Un petit air de voyage (5 avril 2008, Le Courrier)

BEAU LIVRE  L’album collectif «L’Oreille du voyageur» explore les liens entre Nicolas Bouvier, son œuvre et la musique. Une stimulante invitation au voyage.

BENOÎT PERRIER
A 19 ans, Nicolas Bouvier hésitait entre une carrière de pianiste et des études de lettres et de droit. Il a choisi la seconde option, on lui en sait gré. Ses lecteurs mesurent pourtant combien la musique était essentielle pour lui. Pour le dixième anniversaire de la mort de l’écrivain-voyageur, les Editions Zoé se saisissent de cette thématique et offrent un album – un «beau livre» en fait, mais avec du contenu: L’Oreille du voyageur interroge le talent littéraire de Nicolas Bouvier à la lueur de sa passion pour la musique.

UN SÉSAME POUR LE VOYAGEUR

La musique, c’est d’abord un sésame pour le voyageur.
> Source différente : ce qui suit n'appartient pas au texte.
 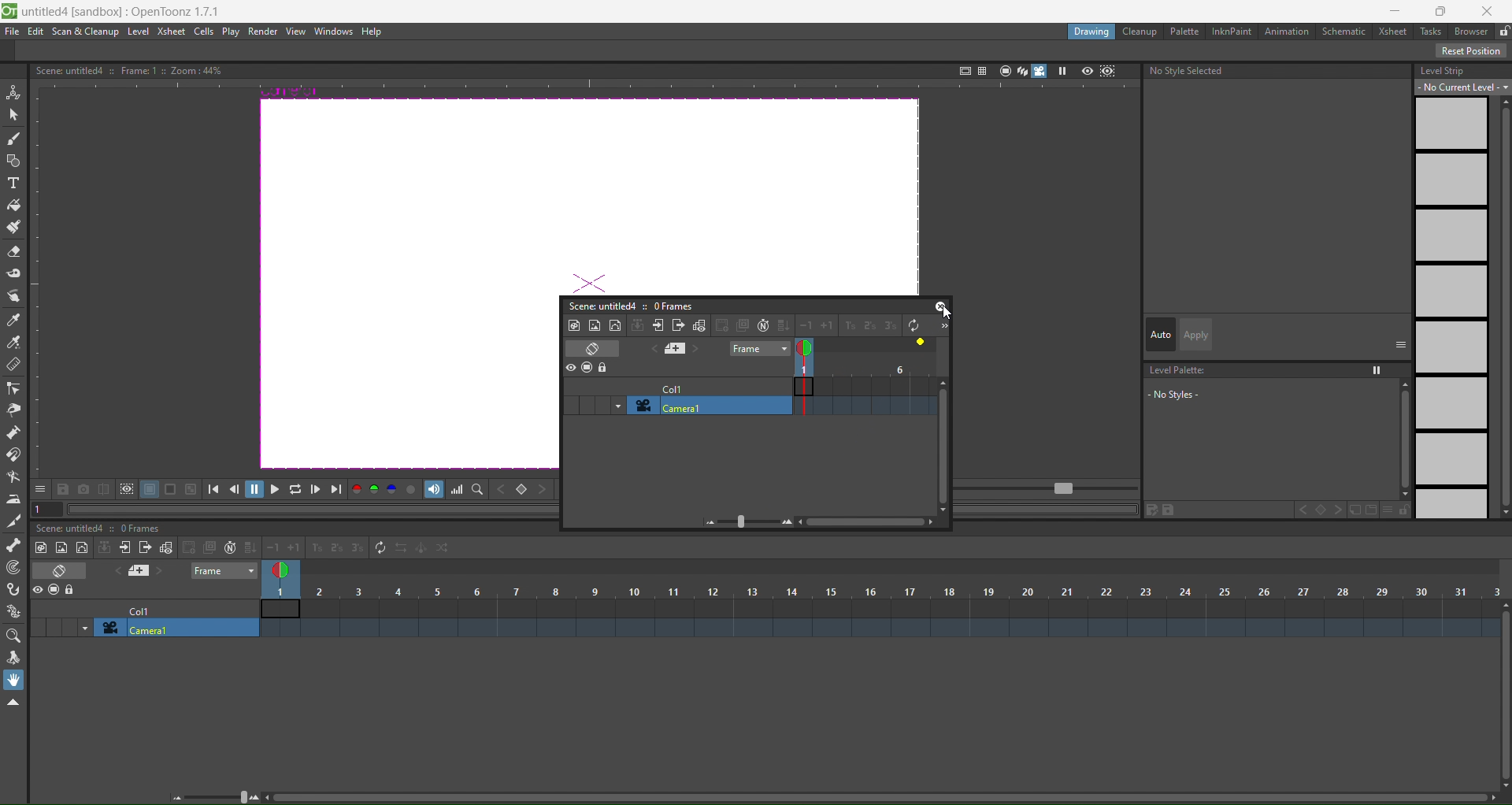 What do you see at coordinates (13, 91) in the screenshot?
I see `animation tool` at bounding box center [13, 91].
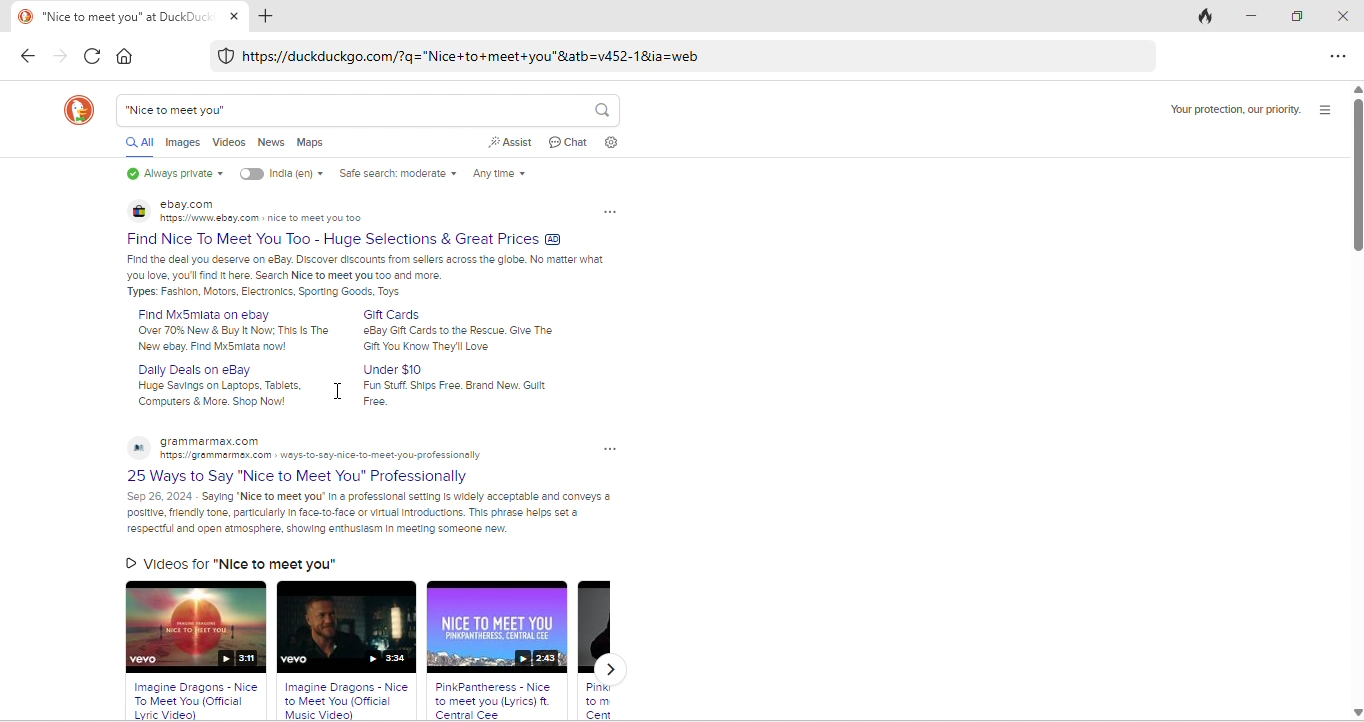 This screenshot has height=722, width=1364. What do you see at coordinates (613, 142) in the screenshot?
I see `settings` at bounding box center [613, 142].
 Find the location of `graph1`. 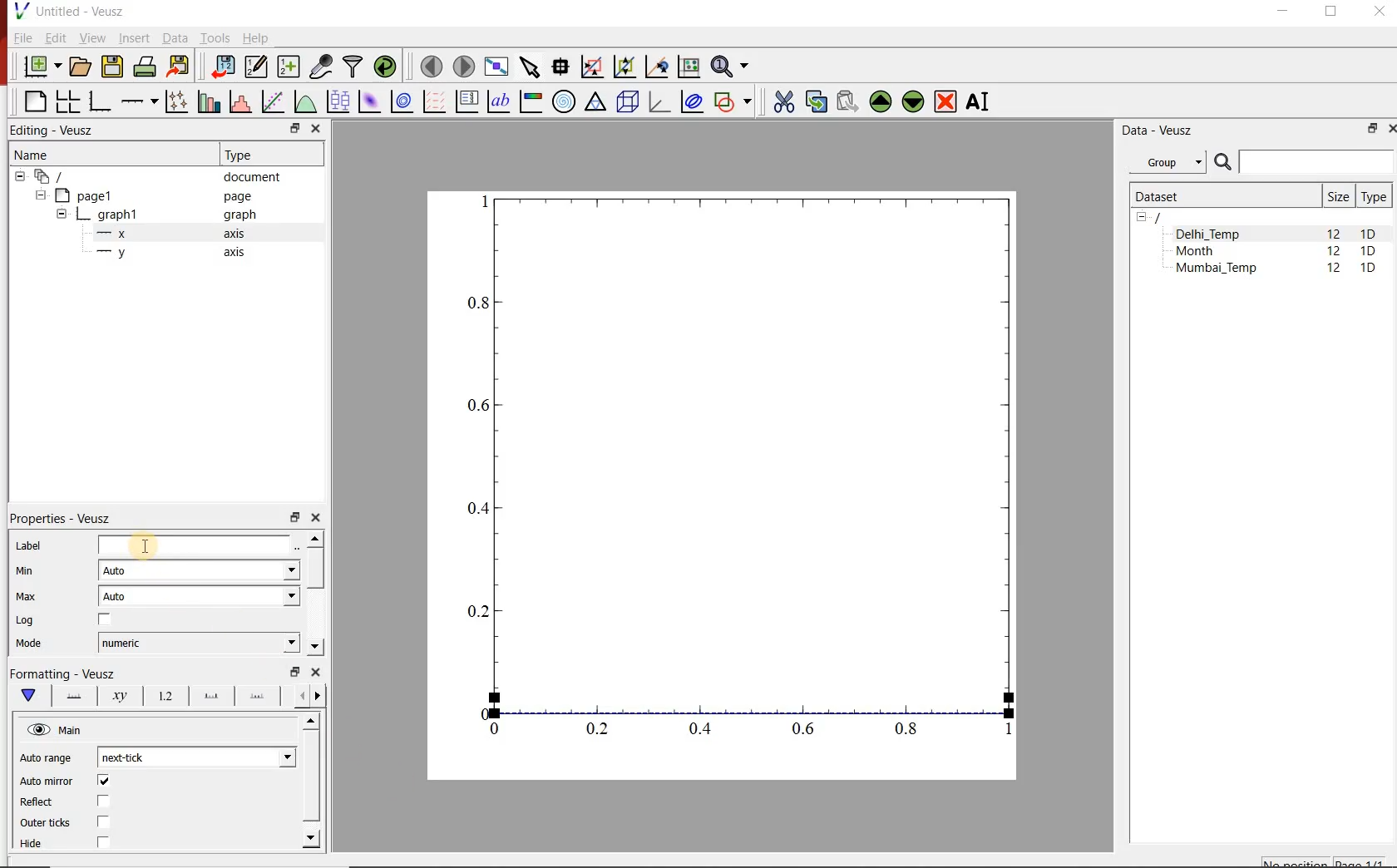

graph1 is located at coordinates (741, 474).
C’est le constat que fait Bouvier dans une émission de radio, reportée sur le CD qui accompagne le volume. Aimer la musique d’un peuple, c’est avoir déjà un contact intime et direct avec lui; c’est se trouver en sympathie avec ceux qu’on vient rencontrer; c’est aussi se ménager de nouvelles étapes, à mesure qu’on partage les notes données et qu’on est invité à aller voir tel instrumentiste ou tel chanteur, sûr de vous embraser.
Mais la musique, Bouvier la connaissait avant le voyage. Son grand-père, Pierre Maurice, était compositeur d’opéras, et lui-même assez doué en piano. Il a ainsi pu, en route, noter des chansons (dont certaines sont reproduites dans le livre). Il a aussi enregistré, armé de son Nagra, les musiciens qui croisaient son chemin – des enregistrements rassemblés sur le CD Poussières et musiques du monde, réédité par Zoé en 2004. De là, il n’est que logique qu’il ait écrit sur la musique et elle est au cœur de la rédaction de ses deux livres les plus célèbres, L’Usage du monde (1963) et Le Poisson-scorpion (1981).Le recueil accorde son contenu à cette dimension multiple des liens entre musique et Bouvier interprète, mélomane et écrivain. Préfacé par le Français Hervé Guyader, auteur d’une thèse sur Bouvier et président de l’association L’Usage du monde, il rassemble cinq articles de musicologues et de critiques, de superbes photos prises par Bouvier, ainsi qu’une avalanche de documents de sa main (souvent reproduits en fac-similé) qui mêlent extraits de carnets et de correspondance à un sobre florilège de ses écrits sur la musique.

PAROLE ET MUSIQUE

Se côtoient notamment un très bel article sur Debussy et Le Poisson-scorpion signé Nadine Laporte (auteure en 2007 du Désir d’une ville, Dialogues entre l’empereur des Indes et d’Asie Babur-Nama le Magnifique et le voyageur Nicolas Bouvier, Zoé). Fondateur des ateliers d’ethnomusicologie à Genève, Laurent Aubert inclut une généalogie du Taraf de Haïdouks dans un malicieux article sur la musique «tzigane». Quant à la critique littéraire Anne Marie Jaton, elle offre les souvenirs de ses rencontres avec Bouvier, associé pour elle au silence, tandis que sa voix continue à vivre dans son œuvre «avec son rythme, ses pauses, ses reprises, son art de la fugue et du syncopé».

ENVIE DE VOYAGES

Cet assemblage déroute au départ. Tout s’éclaire pourtant dès qu’on écoute le CD. La voix de Nicolas Bouvier, sa langue parfaite et limpide, emportent: quelque part entre les Frères Jacques et son amour pour le Japon, entre sa culture classique et la musique des Balkans. De là, les articles se révèlent, et on ne se lasse pas d’admirer les photographies du livre pour guetter la musique qui se tapit derrière, à l’image de Bouvier lui-même, qui raconte qu’il lui est souvent arrivé d’imaginer une musique jamais entendue s’il la trouvait au détour d’un beau texte.
C’est donc un heureux éclairage que cette «oreille du voyageur», sur une portion moins connue peut-être mais essentielle de l’oeuvre de Nicolas Bouvier. Le livre, au final, est un patchwork qui réveille son lecteur, lui donne envie de repartir à l’«échappée belle»; peut-être de remettre un titre sur la platine, et assurément de relire Bouvier. Bons augures, beaux projets que voilà.

L’Oreille du voyageur: Nicolas Bouvier  de Genève à Tokyo, collectif, préfacé par Hervé Guyader, Ed. Zoé, 2008, 144 pp. et un CD.